Let f(x) = 2/3-x
a) find the slope of the tangent to the graph of f at a general point x0 using the definition of the dervative.
b) use the result in part a to find the slope of the tangent at x0=1.
I am very confused.
My answer for (a) 1/ 6-6x-x^2
(b) -1
I compared them to a classmate - answers didn't agree.
I am lost.
How did you get that derivative?
I rewrote the equation to
y = 2(3-x)^-1
then y' = -2(3-x)^-2(-1)
= 2/(3-x)^2 or 2/(x^2 - 6x + 9)
so when x=1, y' = 2/(3-1)^2 = 1/2
I understand that you are feeling confused about finding the slope of the tangent to the graph of f(x) = 2/(3-x) using the definition of the derivative, and how to apply it to find the slope at a specific point x0=1. Let's go through the steps together to help clarify the process.

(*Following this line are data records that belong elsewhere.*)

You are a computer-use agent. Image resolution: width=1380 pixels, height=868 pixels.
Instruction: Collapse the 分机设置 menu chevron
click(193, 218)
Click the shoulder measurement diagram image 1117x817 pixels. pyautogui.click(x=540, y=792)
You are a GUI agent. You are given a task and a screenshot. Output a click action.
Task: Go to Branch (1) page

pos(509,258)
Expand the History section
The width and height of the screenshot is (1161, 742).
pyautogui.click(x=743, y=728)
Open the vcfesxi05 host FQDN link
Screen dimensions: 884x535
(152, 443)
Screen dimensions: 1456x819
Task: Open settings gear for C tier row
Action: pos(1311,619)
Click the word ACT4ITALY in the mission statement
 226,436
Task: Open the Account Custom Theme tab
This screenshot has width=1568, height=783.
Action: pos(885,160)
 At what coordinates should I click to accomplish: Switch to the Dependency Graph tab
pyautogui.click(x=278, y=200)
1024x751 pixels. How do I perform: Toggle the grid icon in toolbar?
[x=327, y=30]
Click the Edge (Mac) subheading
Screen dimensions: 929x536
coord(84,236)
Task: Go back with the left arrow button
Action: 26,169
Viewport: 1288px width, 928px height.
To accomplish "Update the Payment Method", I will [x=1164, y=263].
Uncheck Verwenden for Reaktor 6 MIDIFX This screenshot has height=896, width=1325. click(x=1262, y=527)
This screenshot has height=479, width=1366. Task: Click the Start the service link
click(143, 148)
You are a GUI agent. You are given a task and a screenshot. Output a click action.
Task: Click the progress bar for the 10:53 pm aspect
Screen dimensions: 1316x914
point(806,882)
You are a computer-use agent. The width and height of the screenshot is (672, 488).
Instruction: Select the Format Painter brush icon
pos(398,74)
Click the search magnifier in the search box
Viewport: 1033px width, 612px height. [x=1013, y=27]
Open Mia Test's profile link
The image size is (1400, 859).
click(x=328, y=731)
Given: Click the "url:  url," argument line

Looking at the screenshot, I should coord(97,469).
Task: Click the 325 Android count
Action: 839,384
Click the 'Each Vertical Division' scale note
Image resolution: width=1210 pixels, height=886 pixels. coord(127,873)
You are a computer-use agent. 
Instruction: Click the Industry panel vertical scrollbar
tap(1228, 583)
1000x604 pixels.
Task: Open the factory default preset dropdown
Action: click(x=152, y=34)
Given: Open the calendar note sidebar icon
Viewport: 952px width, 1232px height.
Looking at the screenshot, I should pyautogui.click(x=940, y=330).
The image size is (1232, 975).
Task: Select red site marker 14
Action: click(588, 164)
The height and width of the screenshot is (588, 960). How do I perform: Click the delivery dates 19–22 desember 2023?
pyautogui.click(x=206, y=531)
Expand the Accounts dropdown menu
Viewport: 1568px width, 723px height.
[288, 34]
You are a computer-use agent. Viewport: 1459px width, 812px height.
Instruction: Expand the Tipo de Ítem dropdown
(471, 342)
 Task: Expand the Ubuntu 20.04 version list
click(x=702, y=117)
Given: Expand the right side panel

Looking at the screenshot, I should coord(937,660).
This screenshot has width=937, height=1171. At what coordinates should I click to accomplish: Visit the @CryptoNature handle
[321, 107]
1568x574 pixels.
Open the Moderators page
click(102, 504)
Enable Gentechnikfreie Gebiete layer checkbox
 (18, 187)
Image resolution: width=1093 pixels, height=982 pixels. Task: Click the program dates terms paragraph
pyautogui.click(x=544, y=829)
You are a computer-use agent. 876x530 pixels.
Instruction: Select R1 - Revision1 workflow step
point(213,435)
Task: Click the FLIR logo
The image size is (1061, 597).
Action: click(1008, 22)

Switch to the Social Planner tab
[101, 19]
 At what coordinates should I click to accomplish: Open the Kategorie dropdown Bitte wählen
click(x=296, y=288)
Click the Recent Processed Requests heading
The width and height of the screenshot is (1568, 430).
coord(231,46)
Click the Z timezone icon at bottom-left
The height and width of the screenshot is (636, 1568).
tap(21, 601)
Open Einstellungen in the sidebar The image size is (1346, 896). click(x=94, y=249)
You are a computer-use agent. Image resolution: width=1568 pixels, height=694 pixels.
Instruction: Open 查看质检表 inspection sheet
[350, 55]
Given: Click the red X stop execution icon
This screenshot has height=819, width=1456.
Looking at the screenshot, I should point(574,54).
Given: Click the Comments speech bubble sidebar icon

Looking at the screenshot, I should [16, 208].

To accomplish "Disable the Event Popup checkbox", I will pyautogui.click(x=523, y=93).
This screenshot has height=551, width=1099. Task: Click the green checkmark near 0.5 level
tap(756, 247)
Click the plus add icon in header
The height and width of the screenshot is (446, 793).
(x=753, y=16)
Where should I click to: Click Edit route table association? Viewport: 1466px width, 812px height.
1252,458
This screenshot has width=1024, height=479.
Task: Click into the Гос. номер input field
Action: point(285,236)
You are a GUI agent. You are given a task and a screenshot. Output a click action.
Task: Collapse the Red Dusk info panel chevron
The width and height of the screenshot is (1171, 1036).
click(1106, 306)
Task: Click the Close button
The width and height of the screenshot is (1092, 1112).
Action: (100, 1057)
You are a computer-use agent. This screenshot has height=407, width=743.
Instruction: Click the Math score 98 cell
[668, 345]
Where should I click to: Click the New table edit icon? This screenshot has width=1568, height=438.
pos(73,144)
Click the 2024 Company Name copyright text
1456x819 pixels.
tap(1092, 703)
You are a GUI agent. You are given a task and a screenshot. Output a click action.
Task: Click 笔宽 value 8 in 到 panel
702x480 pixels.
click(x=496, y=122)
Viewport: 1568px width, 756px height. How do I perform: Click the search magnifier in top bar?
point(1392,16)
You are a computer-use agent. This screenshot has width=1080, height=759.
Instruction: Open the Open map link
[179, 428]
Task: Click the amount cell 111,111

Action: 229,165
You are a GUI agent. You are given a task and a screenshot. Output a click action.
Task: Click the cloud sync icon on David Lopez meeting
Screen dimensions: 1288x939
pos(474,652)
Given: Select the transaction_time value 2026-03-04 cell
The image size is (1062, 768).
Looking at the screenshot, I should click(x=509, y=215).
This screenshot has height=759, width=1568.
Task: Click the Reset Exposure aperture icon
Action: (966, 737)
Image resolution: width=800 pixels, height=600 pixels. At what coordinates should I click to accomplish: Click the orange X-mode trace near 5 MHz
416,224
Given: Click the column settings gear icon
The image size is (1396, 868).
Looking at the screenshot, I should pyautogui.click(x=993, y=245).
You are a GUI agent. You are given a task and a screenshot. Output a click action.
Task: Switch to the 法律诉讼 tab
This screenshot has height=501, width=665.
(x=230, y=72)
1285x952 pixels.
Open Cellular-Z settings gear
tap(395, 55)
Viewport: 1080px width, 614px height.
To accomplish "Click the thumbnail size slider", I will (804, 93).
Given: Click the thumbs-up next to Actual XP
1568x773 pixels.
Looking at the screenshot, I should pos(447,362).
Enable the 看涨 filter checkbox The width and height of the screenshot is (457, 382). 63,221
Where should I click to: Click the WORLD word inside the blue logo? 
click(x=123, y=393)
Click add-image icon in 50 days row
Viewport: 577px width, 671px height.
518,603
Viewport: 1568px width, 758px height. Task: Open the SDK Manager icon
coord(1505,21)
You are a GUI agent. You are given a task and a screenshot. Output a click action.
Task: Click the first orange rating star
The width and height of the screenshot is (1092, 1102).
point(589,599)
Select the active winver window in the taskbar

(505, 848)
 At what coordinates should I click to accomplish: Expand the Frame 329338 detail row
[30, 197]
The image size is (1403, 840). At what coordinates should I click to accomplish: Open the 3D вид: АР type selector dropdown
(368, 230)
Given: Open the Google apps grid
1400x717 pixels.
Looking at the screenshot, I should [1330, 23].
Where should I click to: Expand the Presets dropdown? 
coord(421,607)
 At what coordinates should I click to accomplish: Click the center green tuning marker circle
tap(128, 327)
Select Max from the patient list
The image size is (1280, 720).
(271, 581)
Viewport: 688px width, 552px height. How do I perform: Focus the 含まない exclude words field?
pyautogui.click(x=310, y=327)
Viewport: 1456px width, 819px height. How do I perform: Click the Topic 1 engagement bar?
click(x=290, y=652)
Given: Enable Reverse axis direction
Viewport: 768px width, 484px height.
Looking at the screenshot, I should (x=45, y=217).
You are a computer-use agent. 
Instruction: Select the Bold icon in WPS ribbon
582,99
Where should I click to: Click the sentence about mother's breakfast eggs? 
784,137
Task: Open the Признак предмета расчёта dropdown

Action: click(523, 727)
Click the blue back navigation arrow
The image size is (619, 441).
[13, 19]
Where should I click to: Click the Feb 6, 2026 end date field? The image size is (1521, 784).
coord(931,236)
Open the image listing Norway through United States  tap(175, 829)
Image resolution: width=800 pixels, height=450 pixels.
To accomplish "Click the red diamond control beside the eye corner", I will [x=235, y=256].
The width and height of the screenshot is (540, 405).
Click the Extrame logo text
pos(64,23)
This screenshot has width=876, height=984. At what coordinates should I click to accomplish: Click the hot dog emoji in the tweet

a) To find the slope of the tangent at a general point x0 using the definition of the derivative, we need to apply the limit definition of the derivative.
The definition of the derivative is given by:
f'(x) = lim(h->0) [(f(x + h) - f(x)) / h]
To find the slope of the tangent at x0, we substitute x0 into the definition:
f'(x0) = lim(h->0) [(f(x0 + h) - f(x0)) / h]
In this case, f(x) = 2/(3-x), so we substitute it into our equation:
f'(x0) = lim(h->0) [(2/(3-(x0+h)) - 2/(3-x0)) / h]
Now, simplify this equation by finding a common denominator:
f'(x0) = lim(h->0) [((2(3-x0) - 2(3-(x0+h)))) / ((3-(x0+h))(3-x0)) / h]
f'(x0) = lim(h->0) [(6 - 2x0 - 6 + 2(x0 + h)) / ((3-(x0+h))(3-x0)) / h]
f'(x0) = lim(h->0) [(6 - 6 + 2x0 + 2h - 2x0 - 2h) / ((3-(x0+h))(3-x0)) / h]
After canceling out similar terms, we are left with:
f'(x0) = lim(h->0) [2 / ((3-(x0+h))(3-x0)) / h]
Now, simplify the expression further by multiplying the numerator and denominator by -1 to get:
f'(x0) = lim(h->0) [-2 / ((x0 + h - 3)(x0 - 3)) / -h]
Next, we take the limit as h approaches 0:
f'(x0) = -2 / ((x0 - 3)(x0 - 3))
Thus, the slope of the tangent at a general point x0 using the definition of the derivative is:
f'(x0) = -2 / ((x0 - 3)(x0 - 3))
b) To find the slope of the tangent at x0 = 1, we substitute x0 = 1 into the equation we obtained in part a:
f'(1) = -2 / ((1 - 3)(1 - 3))
Simplifying this equation, we get:
f'(1) = -2 / (2 * 2)
f'(1) = -2 / 4
Finally, we simplify this expression to obtain the slope:
f'(1) = -1/2
Therefore, the slope of the tangent at x0 = 1 is -1/2.
Comparing this with your classmate's answer, -1/2, it seems that your classmate's answer is correct.